United States District Court, E.D. Tennessee, at Knoxville
May 2, 2011
No. 3:10-CV-56 (E.D. Tenn. May. 2, 2011)

Opinion

No. 3:10-CV-56.

May 2, 2011


MEMORANDUM OPINION


Petitioner, Joseph P. Carson, acting pro se, filed a complaint against respondent, the United States Department of Justice (DOJ), alleging that respondent failed to respond timely to his request for records. Respondent DOJ has moved to dismiss the complaint on the grounds that petitioner has received all the relief he seeks in his complaint and there is no live controversy for the court to consider. Thus, respondent avers the court lacks subject matter jurisdiction over the complaint, and it should be dismissed. For the reasons which follow, the respondent's motion to dismiss will be granted.

Respondent has moved to dismiss the complaint pursuant to Federal Rule of Civil Procedure 12(b)(1). This rule provides that a party may move to dismiss an action by motion based on lack of jurisdiction over the subject matter. In analyzing a motion under Rule 12(b)(1), a court must make a distinction between motions which attack the complaint on its face and those which attack the existence of subject matter jurisdiction in fact. RMI Titanium Co. v. Westinghouse elec. Corp.,, 78 F.3d 1125, 1134 (6th Cir. 1996). As to "facial" attacks, the challenge is that the plaintiff has not faithfully recited all the jurisdictional predicates necessary for a court to exercise subject matter jurisdiction. Id. As to "factual" attacks, the challenge is the actual existence of a court's jurisdiction over the subject matter. Id. A court is obligated to dismiss an action in the absence of subject matter jurisdiction, either on its own motion or by suggestion of a party. 2 Moore's Federal Practice § 12.30[1] (Matthew Bender 3rd Ed.) (citing Avitts v. Amoco Prod. Co., 53 F.3d 690, 693 (5th Cir. 1995)).

When the motion to dismiss is based on a "factual attack," no presumptive truthfulness applies to the complaint's factual allegations and the court "is free to weigh the evidence and satisfy itself as to the existence of its power to hear the case." RMI Titanium Co., 78 F.3d at 1134. If the facts are in dispute, the court can exercise wide discretion to consider affidavits, documents outside the complaint, and even conduct a limited evidentiary hearing.
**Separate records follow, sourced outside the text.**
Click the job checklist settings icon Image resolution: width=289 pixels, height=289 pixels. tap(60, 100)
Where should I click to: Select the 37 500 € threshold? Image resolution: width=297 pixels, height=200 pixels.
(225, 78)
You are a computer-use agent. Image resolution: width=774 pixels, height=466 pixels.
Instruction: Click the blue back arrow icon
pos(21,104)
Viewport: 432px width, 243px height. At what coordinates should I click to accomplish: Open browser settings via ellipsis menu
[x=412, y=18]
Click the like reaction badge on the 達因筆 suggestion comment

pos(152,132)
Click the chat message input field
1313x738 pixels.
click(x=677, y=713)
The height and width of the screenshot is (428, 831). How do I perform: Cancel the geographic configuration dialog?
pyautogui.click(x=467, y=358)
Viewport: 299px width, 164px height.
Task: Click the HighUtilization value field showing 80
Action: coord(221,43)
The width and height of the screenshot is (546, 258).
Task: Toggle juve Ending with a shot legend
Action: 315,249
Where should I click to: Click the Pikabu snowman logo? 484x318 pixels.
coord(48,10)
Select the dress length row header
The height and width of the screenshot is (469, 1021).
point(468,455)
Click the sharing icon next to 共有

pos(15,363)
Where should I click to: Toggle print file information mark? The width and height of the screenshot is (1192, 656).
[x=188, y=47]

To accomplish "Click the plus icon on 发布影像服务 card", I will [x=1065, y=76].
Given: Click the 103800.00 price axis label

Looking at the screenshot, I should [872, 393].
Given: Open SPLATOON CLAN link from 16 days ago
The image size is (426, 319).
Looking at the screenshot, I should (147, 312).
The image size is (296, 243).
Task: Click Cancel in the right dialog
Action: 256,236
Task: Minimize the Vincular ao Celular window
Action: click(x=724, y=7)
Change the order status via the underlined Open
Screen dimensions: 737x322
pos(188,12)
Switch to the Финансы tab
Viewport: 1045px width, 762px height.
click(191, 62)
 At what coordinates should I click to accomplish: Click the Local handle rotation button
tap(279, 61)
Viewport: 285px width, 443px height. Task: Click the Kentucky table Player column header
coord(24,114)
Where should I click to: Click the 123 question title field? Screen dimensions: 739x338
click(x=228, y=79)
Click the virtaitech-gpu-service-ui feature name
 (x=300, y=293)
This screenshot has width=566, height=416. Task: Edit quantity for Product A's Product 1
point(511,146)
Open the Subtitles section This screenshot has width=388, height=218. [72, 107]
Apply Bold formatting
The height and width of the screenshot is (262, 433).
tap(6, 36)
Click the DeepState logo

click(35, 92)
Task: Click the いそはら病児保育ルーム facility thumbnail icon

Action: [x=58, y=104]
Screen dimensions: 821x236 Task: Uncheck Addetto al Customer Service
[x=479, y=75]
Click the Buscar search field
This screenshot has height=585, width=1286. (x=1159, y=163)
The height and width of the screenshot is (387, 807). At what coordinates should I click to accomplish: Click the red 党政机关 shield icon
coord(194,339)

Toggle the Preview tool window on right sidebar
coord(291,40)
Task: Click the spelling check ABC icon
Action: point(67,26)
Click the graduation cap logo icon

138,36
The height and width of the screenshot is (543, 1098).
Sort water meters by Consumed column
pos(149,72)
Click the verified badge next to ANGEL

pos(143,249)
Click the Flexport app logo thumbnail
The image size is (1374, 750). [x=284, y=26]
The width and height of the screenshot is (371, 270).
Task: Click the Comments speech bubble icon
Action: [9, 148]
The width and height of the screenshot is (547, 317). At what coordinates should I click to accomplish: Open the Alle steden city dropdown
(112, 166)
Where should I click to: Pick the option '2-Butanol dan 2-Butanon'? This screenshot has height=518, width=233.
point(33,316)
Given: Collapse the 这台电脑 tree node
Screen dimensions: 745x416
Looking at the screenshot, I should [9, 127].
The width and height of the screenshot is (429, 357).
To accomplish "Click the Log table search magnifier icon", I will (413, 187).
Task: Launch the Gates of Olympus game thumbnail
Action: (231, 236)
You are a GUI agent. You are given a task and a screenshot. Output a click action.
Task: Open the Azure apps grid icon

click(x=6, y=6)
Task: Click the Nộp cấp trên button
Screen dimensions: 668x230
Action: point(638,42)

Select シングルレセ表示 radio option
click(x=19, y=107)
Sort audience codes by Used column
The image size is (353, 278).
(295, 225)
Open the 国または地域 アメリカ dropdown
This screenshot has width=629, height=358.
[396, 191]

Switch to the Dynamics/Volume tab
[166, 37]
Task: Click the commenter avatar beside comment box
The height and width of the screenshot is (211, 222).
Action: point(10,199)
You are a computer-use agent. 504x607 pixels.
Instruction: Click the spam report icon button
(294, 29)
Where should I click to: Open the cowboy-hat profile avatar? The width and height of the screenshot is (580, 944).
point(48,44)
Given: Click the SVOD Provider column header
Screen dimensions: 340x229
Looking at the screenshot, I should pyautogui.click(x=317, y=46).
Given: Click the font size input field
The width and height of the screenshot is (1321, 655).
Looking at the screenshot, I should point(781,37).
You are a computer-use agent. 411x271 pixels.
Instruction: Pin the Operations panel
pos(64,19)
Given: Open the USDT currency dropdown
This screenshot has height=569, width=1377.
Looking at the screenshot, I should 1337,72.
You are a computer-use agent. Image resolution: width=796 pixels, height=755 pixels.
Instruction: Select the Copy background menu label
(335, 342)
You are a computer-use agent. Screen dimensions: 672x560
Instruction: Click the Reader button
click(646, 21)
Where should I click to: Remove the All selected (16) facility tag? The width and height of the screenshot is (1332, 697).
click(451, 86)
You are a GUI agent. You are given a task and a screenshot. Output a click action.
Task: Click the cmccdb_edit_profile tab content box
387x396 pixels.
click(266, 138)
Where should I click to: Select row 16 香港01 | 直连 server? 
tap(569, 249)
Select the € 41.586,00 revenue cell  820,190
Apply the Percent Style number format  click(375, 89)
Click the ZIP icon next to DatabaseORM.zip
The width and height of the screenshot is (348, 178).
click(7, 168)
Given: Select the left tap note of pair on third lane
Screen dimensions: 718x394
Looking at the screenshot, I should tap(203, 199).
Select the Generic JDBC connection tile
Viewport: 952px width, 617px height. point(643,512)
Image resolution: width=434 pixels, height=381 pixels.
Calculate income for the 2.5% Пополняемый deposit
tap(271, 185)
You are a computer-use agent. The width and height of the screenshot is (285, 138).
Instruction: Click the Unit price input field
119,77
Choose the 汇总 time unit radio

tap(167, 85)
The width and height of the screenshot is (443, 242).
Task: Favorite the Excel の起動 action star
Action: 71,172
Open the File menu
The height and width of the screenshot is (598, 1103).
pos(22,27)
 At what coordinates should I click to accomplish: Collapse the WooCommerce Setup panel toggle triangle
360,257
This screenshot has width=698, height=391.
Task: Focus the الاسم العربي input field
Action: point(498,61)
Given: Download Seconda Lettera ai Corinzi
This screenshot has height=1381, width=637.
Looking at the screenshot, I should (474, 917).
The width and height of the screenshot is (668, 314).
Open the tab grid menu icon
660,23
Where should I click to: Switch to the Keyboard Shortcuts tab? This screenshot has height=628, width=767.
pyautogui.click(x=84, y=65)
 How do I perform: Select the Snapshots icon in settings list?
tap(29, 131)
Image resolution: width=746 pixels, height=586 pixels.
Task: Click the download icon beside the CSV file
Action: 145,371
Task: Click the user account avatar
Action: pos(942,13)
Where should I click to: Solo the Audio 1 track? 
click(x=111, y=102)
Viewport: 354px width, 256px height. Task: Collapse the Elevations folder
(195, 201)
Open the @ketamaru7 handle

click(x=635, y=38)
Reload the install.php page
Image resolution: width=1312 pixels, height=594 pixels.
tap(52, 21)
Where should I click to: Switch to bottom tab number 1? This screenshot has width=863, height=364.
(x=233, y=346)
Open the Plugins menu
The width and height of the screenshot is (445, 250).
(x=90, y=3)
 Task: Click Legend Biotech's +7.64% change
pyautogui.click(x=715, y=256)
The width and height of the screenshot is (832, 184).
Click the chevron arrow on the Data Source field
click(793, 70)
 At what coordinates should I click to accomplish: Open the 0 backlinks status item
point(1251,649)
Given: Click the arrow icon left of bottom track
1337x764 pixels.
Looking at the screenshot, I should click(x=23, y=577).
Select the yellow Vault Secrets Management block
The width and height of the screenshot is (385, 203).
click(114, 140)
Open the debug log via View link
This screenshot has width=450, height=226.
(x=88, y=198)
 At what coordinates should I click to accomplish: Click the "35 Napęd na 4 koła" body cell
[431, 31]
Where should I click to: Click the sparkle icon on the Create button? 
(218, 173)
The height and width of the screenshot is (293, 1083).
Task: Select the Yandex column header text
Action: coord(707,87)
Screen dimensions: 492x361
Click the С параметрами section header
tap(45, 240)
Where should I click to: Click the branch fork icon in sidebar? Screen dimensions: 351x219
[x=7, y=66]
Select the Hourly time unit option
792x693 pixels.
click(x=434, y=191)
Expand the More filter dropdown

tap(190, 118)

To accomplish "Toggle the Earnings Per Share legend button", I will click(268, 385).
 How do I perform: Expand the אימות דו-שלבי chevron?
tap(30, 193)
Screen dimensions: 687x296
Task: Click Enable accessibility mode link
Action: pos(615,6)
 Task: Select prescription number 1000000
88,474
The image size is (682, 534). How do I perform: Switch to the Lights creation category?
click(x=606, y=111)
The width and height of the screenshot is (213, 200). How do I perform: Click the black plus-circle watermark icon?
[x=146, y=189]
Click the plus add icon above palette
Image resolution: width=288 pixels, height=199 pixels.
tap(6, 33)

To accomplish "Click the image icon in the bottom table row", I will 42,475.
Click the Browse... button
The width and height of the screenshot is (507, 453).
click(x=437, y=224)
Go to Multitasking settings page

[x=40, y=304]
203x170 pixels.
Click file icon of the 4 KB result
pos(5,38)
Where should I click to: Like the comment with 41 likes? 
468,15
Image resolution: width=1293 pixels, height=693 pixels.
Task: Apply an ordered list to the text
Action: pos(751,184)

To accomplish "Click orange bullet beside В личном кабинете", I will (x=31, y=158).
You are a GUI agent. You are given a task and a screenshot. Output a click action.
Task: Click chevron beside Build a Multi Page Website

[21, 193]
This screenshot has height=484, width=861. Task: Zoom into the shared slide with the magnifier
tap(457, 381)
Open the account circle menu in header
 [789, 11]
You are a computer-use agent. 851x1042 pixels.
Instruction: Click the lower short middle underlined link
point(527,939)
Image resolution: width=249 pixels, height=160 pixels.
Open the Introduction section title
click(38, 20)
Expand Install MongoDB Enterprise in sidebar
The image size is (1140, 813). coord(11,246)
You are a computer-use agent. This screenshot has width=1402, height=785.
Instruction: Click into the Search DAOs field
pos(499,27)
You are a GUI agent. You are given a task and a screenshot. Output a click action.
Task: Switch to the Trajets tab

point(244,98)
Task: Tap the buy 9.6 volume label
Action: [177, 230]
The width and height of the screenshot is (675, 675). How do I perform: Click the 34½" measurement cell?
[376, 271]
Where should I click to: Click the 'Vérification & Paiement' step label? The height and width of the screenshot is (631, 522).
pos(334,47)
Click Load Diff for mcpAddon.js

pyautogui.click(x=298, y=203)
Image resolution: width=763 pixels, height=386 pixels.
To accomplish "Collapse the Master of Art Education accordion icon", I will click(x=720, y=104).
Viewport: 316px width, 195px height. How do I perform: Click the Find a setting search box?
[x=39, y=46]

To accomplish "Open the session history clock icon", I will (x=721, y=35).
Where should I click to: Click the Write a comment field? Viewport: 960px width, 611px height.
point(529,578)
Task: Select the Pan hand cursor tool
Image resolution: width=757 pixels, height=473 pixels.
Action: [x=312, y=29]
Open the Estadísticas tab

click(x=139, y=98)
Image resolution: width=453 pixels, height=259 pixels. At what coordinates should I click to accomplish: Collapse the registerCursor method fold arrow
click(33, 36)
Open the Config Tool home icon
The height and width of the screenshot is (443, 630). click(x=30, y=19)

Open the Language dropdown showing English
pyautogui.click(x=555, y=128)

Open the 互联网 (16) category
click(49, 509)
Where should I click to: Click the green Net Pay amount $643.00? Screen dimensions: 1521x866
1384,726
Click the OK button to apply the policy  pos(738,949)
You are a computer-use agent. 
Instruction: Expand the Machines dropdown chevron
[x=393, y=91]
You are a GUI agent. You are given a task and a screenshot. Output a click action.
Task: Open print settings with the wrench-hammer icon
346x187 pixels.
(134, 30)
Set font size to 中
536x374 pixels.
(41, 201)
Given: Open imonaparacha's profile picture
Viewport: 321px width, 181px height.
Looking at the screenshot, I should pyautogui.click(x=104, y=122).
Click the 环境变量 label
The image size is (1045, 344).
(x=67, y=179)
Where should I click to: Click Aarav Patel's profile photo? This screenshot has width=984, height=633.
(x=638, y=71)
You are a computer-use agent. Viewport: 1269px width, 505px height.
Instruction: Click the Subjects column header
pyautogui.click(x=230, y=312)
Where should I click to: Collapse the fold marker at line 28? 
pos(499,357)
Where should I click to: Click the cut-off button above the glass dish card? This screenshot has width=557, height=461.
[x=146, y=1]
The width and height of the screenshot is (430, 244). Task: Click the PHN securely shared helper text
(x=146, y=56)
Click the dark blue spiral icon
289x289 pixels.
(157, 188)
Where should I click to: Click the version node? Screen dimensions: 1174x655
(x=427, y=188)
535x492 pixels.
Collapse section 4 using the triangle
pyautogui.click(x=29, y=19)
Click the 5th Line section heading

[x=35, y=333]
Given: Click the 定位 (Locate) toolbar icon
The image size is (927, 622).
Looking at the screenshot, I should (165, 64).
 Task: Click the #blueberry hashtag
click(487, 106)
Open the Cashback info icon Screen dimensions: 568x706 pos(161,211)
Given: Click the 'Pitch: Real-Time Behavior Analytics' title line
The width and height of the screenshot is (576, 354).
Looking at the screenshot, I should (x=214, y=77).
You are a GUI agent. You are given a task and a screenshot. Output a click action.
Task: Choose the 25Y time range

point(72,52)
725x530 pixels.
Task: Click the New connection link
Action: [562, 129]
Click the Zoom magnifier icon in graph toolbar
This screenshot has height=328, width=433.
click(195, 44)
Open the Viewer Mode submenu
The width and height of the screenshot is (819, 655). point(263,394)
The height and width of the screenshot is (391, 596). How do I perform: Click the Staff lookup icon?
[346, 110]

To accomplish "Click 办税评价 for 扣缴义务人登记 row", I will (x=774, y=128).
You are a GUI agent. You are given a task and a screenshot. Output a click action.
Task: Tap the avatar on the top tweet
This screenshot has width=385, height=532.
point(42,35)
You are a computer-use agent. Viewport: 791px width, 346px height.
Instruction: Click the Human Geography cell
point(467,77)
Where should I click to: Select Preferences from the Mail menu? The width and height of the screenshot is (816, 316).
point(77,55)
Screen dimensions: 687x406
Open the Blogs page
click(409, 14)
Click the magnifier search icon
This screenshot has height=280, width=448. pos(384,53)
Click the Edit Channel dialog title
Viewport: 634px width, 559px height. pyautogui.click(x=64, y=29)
Id. Consideration of matters outside the pleadings, however, does not convert the Rule 12(b)(1) motion into a Rule 56 motion, as it would under a Rule 12(b)(6) motion. Rogers v. Stratton Indus., Inc., 798 F.2d 913, 195-16 (6th Cir. 1986). Here, respondent makes a factual attack as to the existence of subject matter jurisdiction, asserting that the record shows that no case or controversy exists for this court to adjudicate, thus rendering petitioner's claim moot.

Under Article III, Section 2, of the Constitution, federal courts have authority to adjudicate only ongoing cases or controversies, and this requirement is no longer met when the dispute has become moot. Cleveland Nat. Air Show, Inc. v. U.S. Dep't of Transp., 430 F.3d 757, 761 (6th Cir. 2005) (citing Chirco v. Gateway Oaks, LLC, 384 F.3d 307, 309 (6th Cir. 2004)). A case becomes moot "when the issues presented are no longer "live" or the parties lack a legally cognizable interest in the outcome." Powell v. McCormack, 395 U.S. 486, 496 (1969). A federal court has no authority "to give opinions upon moot questions or abstract propositions, or to declare principles or rules of law which cannot affect the matter in issue in the case before it." Church of Scientology of California v. United States, 506 U.S. 9, 12 (1992) (quoting Mills v. Green, 159 U.S. 651, 653 (1895)).

The Freedom of Information Act (FOIA), 5 U.S.C. § 552 provides that any person has the right to request access to federal agency records or information. All government agencies, as defined by 5 U.S.C. § 552(f), are required to disclose records upon receiving a written request for them, except for those records that are exempt from disclosure under the Act. The FOIA requires that an individual submit a reasonably specific request for information that complies with the agency's published rules for making a FOIA request. 5 U.S.C. § 552(a)(6)(i). If a request is initially denied, in whole or in part, an individual may file an administrative appeal with the agency. 5 U.S.C. § 552(a)(6)(A)(i). The Act confers jurisdiction upon the district courts to enjoin an agency form withholding non-exempt agency records and to order the production of any records improperly withheld from the requesting party. 5 U.S.C. § 552(a)(4)(B); Perry v. Block, 684 F.2d 121, 125 (D.C. Cir. 1982). Therefore, if an agency releases in full all records responsive to a request, the controversy ceases to exist and the case becomes moot. Tijerina v. Walters, 821 F.2d 789, 799 (D.C. Cir. 1987) (finding FOIA claims moot once the agency released all non-exempt material to the plaintiff).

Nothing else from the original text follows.